633 F2d 1156 United States v. Law
633 F.2d 1156
UNITED STATES of America, Plaintiff-Appellee,
Cheung Hon LAW, Defendant-Appellant.
United States Court of Appeals,
Jan. 8, 1981.
William T. Knox, Camille Elliott, Dallas, Tex., Cheung Hon Law, pro se, for defendant-appellant.
Gerhard Kleinschmidt, Asst. U. S. Atty., Fort Worth, Tex., Shirley Baccus-Lobel, Asst. U. S. Atty., Dallas, Tex., for plaintiff-appellee.
Appeal From the United States District Court for the Northern District of Texas.
Before TUTTLE, AINSWORTH and SAM D. JOHNSON, Circuit Judges.
Appellant Cheung Hon Law entered a plea of guilty on June 25, 1979, to four counts of a multiple indictment. The indictment alleged violations of federal conspiracy laws and the substantive offenses of extortion, illegal dealing in firearms, and the obstruction of commerce. 18 U.S.C. §§ 371, 922(a)(1), 922(a) (5), 922(h)(1), 924(a)-(b), and 1951. After the acceptance of his plea, Law was sentenced on July 20, 1979, to four separate terms of imprisonment, one for ten years, and three for five years, with the three five-year terms of imprisonment to be served concurrently with the ten-year term.
On appeal, Law argues that during the arraignment at which his guilty plea was accepted, the district court neglected to give him a perjury admonition, and therefore failed to satisfy Federal Rule of Criminal Procedure 11(c)(5). Rule 11(c)(5) provides that, before accepting a plea of guilty or nolo contendere, the court must address the defendant personally in open court, and inform him
that if he pleads guilty or nolo contendere, the court may ask him questions about the offense to which he has pleaded, and if he answers these questions under oath, on the record, and in the presence of counsel, his answers may later be used against him in a prosecution for perjury or false statement.

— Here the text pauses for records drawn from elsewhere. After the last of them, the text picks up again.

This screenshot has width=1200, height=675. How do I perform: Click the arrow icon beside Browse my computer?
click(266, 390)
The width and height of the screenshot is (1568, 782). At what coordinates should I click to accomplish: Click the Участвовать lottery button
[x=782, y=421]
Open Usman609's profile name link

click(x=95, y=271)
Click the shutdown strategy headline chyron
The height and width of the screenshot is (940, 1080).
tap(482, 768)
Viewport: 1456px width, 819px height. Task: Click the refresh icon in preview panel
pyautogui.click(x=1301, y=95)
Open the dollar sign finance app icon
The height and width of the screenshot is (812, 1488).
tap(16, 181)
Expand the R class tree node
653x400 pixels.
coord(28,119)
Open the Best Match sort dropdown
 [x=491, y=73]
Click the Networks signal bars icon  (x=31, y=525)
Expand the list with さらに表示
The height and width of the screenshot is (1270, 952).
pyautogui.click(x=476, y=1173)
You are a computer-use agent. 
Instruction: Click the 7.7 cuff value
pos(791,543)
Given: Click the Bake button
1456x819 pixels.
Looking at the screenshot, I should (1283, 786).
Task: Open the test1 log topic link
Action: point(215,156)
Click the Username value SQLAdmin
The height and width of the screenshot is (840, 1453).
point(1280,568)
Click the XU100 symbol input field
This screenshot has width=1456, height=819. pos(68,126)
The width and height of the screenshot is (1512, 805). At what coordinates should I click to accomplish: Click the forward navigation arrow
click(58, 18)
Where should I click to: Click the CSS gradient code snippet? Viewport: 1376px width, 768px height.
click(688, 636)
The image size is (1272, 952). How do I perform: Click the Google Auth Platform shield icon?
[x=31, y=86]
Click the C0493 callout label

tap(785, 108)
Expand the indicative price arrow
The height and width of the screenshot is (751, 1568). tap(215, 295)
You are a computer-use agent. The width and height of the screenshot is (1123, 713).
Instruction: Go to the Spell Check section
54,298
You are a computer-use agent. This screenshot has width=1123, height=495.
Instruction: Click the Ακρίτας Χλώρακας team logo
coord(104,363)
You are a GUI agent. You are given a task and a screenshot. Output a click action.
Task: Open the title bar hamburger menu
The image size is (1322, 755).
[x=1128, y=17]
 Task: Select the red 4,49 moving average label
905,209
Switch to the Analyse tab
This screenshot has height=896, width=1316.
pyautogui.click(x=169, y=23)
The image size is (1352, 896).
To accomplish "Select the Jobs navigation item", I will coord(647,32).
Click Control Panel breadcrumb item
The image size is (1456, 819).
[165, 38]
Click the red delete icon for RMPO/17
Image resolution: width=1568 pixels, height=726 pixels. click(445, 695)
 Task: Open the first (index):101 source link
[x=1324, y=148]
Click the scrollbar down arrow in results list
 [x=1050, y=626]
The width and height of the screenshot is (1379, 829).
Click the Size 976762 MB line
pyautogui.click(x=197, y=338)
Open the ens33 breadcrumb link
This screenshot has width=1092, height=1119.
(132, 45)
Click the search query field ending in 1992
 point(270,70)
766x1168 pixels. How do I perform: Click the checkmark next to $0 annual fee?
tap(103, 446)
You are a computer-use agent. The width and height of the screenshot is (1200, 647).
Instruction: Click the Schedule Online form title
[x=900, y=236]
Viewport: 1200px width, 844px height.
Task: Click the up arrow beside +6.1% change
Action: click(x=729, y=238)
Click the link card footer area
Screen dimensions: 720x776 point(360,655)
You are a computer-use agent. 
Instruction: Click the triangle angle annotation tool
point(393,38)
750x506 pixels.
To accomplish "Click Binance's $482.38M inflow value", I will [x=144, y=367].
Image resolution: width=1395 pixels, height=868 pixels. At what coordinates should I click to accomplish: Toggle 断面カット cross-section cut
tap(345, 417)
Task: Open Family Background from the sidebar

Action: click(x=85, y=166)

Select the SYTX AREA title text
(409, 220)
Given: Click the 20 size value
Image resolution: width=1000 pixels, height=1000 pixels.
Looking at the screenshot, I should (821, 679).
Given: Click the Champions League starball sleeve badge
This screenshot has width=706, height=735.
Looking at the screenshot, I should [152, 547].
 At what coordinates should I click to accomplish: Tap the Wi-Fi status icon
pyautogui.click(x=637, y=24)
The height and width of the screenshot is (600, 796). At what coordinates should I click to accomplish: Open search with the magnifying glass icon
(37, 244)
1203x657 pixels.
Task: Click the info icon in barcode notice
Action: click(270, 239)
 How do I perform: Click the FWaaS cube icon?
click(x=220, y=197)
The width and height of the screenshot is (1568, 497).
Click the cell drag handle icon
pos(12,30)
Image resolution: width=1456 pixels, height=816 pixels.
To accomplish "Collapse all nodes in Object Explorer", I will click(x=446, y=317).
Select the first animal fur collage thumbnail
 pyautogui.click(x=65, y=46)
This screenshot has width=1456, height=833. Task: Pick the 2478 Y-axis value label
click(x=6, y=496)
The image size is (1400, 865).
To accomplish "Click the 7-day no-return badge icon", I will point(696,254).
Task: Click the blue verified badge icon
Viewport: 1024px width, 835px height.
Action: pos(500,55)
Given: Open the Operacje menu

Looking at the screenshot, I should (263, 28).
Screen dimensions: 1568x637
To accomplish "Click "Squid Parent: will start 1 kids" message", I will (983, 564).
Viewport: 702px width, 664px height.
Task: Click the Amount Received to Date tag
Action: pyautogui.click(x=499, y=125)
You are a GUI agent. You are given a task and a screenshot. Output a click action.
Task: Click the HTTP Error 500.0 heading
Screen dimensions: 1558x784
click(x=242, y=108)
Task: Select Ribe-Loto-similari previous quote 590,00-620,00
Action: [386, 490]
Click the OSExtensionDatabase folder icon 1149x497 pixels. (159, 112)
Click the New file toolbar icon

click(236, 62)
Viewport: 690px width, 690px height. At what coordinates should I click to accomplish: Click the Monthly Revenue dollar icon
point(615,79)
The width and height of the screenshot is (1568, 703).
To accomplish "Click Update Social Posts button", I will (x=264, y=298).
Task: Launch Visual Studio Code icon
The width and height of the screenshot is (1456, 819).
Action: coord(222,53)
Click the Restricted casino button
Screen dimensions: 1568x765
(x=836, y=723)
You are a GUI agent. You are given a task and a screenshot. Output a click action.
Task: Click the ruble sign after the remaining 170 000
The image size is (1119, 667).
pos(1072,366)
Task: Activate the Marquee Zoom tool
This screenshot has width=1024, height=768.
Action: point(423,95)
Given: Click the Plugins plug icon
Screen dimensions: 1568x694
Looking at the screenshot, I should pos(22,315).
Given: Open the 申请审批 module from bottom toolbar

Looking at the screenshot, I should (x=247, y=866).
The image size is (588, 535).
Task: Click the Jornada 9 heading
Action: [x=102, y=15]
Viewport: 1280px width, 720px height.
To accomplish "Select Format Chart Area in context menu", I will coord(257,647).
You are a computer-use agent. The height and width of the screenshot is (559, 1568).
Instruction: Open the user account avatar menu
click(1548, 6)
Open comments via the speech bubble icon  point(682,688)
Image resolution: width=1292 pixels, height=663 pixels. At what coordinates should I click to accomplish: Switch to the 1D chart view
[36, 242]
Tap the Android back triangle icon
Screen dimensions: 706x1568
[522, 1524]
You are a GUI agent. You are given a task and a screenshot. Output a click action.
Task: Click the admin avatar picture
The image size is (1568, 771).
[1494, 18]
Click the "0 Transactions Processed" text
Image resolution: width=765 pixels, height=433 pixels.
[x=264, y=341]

The record reveals that the district court did not inform Law about the substance of Rule 11(c)(5). Law asserts that this omission is an automatic ground for reversal. This argument was rejected, however, in United States v. Almaguer, 632 F.2d 1265 (5th Cir. 1980) (on rehearing) and United States v. Caston, 615 F.2d 1111 (5th Cir. 1980), in which this Court held that the failure to give a Rule 11(c)(5) instruction is subject to the harmless error standard of review. Law is not threatened with prosecution for perjury and does not argue that the error was prejudicial; consequently, the error was harmless and does not require reversal. See United States v. Dayton, 604 F.2d 931 (5th Cir. 1979) (en banc).
Law also argues that his guilty plea must be vacated because the district court failed to adequately determine that he understood the nature of the charges against him, as mandated by Rule 11(c)(1), and because the court did not specifically inquire whether Law's plea was the result of promises made apart from the plea bargain, as required by Rule 11(d). The record, however, reveals that the district court questioned Law and his attorney in great detail concerning his understanding of the charges. Although the district court did not specifically inquire into the possible existence of promises made apart from the plea bargain, the court's questions adequately exposed that the plea was voluntary and given without fear or coercion.1 Moreover, Law does not argue that his plea was induced by unperformed promises made outside the framework of the plea bargain. Absent such a claim, the district court's error was harmless beyond a reasonable doubt, Chapman v. State of California, 386 U.S. 18, 23-24, 87 S.Ct. 824, 827-828, 17 L.Ed.2d 705 (1967); United States v. Dayton, 604 F.2d at 939. Consequently, the district court's judgment is
"The Court: You make that plea freely and voluntarily?
Mr. Law: Yes.
The Court: Has anybody used force to make you plead guilty?
Mr. Law: No.
The Court: Has anybody used violence to make you plead guilty?
Mr. Law: No.
The Court: Has there been any plea bargaining in this case, Mr. Elliston?
Mr. Elliston: Your honor, the only plea bargaining is we would dismiss the remaining counts ten days after sentencing.
The Court: Do you understand what Mr. Elliston is going to do?
Mr. Law: Yes, I do.
The Court: He is going to ask to dismiss the Counts on which you were not charged or that he is not charging you and ten days after you have been sentenced they will be dismissed. You understand that?
Mr. Law: Yes.
Although the district court's failure to conduct a specific Rule 11(d) inquiry was error, the colloquy quoted above demonstrates that the court's failure to address the issue was not total, and that Law understood the promises undertaken by the prosecutor. 604 F.2d at 938.